* What is asked *
(a) Copy the forum thread's passage from "Sorted files only" to "much disk space.", but change "disk space" to "storage".
(b) Copy the listing exactly, from its first line through the line with "will (x=838, y=551).".

How can I get diff to show only added and deleted lines? If diff can't do it, what tool can?
11 Answers
Try comm
Another way to look at it:
Show lines that only exist in file a: (i.e. what was deleted from a)
comm -23 a bShow lines that only exist in file b: (i.e. what was added to b)
comm -13 a bShow lines that only exist in one file or the other: (but not both)
comm -3 a b | sed 's/^\t//'
(Warning: If file a has lines that start with TAB, it (the first TAB) will be removed from the output.)
Sorted files only
NOTE: Both files need to be sorted for comm to work properly. If they aren't already sorted, you should sort them:
sort <a >a.sorted
sort <b >b.sorted
comm -12 a.sorted b.sorted
If the files are extremely long, this may be quite a burden as it requires an extra copy and therefore twice as much disk space.

(Part of a data file)
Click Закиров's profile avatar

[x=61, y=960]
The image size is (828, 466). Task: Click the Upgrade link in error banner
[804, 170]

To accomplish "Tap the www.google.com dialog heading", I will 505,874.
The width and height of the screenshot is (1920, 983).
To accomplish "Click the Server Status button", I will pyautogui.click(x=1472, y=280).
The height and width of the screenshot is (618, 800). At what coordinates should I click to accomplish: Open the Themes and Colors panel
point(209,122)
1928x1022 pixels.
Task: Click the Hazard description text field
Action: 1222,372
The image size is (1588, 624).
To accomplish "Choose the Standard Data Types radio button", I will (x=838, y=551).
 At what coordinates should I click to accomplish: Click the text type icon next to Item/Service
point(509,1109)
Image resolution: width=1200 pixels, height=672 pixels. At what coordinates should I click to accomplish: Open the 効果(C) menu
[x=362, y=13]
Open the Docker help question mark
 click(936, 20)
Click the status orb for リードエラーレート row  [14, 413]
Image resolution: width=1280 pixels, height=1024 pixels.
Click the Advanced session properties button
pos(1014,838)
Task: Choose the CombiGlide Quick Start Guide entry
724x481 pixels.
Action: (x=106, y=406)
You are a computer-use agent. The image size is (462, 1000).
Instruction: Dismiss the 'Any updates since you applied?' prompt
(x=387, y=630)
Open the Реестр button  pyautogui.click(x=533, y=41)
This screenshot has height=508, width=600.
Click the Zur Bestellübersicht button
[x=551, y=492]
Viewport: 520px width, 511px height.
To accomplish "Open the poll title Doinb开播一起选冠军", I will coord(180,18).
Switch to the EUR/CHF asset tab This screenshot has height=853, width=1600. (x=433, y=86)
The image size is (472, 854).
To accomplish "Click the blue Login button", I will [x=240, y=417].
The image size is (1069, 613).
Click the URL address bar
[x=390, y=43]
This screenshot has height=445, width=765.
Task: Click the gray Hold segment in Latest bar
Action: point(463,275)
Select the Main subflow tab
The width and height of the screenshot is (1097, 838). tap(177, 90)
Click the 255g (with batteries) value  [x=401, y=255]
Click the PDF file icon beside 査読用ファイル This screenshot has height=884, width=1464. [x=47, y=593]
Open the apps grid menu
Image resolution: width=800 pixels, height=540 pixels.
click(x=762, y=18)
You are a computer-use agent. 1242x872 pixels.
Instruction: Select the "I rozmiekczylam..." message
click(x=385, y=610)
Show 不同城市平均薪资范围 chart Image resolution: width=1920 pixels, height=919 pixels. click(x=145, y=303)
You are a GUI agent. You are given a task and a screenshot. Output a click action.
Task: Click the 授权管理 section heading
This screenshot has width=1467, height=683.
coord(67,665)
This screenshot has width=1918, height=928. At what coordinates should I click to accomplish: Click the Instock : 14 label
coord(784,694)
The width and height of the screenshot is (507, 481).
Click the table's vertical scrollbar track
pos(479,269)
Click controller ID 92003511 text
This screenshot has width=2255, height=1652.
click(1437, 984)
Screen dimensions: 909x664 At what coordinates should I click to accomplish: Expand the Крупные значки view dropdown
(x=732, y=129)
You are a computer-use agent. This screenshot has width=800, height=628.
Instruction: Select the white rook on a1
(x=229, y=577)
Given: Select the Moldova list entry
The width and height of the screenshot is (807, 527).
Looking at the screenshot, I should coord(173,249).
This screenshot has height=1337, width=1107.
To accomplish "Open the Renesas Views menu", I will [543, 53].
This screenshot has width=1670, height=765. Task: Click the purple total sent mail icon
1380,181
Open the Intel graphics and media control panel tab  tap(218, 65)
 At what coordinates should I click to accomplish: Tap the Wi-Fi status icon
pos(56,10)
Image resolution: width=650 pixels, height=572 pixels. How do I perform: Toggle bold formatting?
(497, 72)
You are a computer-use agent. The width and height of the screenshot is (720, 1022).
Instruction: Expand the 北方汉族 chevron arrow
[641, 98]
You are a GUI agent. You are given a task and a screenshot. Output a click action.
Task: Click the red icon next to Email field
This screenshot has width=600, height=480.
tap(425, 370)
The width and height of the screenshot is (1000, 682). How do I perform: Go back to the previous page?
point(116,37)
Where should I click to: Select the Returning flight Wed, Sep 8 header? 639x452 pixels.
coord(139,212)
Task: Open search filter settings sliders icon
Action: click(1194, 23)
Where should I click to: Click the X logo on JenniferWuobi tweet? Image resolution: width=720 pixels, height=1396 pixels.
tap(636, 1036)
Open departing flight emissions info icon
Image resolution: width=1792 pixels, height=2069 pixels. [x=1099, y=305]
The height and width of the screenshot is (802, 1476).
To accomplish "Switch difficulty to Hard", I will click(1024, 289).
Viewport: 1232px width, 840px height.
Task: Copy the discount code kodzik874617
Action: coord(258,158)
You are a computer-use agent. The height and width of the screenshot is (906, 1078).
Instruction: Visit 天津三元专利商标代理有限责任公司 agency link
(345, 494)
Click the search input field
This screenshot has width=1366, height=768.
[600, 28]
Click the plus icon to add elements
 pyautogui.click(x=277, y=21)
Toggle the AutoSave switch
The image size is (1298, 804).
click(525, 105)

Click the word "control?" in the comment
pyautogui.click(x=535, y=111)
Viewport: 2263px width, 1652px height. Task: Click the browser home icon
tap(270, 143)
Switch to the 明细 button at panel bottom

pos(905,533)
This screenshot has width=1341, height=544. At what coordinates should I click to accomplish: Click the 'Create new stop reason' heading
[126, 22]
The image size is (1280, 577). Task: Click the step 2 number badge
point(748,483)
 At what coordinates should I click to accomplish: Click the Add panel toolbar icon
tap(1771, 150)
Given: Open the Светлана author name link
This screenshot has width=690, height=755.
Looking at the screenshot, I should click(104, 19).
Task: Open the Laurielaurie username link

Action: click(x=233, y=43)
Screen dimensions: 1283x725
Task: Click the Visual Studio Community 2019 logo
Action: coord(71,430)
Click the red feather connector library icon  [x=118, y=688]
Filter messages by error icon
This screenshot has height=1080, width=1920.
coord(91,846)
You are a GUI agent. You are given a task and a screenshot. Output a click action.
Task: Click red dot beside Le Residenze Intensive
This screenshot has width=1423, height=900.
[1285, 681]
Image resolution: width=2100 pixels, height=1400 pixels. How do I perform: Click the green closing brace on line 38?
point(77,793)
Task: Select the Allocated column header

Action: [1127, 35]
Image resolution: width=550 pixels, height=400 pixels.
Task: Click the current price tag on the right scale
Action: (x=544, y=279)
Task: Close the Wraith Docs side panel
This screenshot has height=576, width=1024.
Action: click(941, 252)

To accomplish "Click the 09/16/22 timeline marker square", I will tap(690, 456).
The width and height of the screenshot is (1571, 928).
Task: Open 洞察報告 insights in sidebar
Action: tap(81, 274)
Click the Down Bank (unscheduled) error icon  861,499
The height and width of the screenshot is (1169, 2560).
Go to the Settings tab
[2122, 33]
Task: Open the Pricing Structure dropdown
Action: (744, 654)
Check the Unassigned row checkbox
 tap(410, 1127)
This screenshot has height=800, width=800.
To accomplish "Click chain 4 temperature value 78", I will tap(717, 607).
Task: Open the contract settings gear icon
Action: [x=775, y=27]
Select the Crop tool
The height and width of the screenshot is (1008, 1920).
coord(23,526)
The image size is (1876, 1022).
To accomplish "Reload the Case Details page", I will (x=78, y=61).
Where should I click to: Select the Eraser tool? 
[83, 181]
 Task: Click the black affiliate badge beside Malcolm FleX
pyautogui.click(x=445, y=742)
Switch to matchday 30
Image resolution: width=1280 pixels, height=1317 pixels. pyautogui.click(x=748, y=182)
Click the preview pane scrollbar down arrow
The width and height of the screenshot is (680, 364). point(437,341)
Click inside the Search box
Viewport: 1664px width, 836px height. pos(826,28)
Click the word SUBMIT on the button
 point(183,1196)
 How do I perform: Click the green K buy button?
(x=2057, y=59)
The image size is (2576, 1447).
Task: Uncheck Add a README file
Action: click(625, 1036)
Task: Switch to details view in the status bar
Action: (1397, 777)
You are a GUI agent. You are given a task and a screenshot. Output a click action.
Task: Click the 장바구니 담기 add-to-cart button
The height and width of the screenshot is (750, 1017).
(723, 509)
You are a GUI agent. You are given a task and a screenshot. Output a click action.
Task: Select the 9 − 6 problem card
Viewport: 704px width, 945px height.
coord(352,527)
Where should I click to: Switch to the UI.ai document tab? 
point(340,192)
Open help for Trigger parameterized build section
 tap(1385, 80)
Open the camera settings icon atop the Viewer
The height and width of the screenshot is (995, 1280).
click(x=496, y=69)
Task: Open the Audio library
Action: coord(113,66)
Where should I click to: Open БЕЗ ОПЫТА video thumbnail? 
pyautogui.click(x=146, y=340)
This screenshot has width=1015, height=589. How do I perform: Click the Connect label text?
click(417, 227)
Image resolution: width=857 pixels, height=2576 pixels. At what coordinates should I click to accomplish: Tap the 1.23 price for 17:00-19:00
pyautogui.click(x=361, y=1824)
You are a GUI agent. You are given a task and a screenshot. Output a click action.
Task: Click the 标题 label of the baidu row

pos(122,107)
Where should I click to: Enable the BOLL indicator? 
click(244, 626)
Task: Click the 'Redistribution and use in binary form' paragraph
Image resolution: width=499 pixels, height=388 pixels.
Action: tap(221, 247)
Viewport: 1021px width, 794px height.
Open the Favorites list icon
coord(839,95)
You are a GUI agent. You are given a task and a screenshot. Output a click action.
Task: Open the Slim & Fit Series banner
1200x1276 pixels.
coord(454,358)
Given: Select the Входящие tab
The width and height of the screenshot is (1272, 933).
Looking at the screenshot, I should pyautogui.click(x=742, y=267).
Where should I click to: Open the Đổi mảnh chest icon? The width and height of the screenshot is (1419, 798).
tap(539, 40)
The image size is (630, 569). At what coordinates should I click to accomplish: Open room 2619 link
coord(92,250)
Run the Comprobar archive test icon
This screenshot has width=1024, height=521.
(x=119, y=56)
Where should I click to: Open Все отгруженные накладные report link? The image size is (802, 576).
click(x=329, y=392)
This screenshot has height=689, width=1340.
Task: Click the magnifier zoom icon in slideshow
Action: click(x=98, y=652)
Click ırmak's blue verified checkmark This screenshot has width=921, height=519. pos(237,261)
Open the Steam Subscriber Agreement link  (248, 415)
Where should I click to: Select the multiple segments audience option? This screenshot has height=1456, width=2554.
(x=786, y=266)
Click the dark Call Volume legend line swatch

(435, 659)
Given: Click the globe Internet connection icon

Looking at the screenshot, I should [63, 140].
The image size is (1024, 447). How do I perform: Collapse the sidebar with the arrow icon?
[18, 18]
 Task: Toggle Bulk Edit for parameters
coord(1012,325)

* Task answers *
(a)
Sorted files only
NOTE: Both files need to be sorted for comm to work properly. If they aren't already sorted, you should sort them:
sort <a >a.sorted
sort <b >b.sorted
comm -12 a.sorted b.sorted
If the files are extremely long, this may be quite a burden as it requires an extra copy and therefore twice as much storage.

(b)
Click Закиров's profile avatar

[x=61, y=960]
The image size is (828, 466). Task: Click the Upgrade link in error banner
[804, 170]

To accomplish "Tap the www.google.com dialog heading", I will 505,874.
The width and height of the screenshot is (1920, 983).
To accomplish "Click the Server Status button", I will pyautogui.click(x=1472, y=280).
The height and width of the screenshot is (618, 800). At what coordinates should I click to accomplish: Open the Themes and Colors panel
point(209,122)
1928x1022 pixels.
Task: Click the Hazard description text field
Action: 1222,372
The image size is (1588, 624).
To accomplish "Choose the Standard Data Types radio button", I will (x=838, y=551).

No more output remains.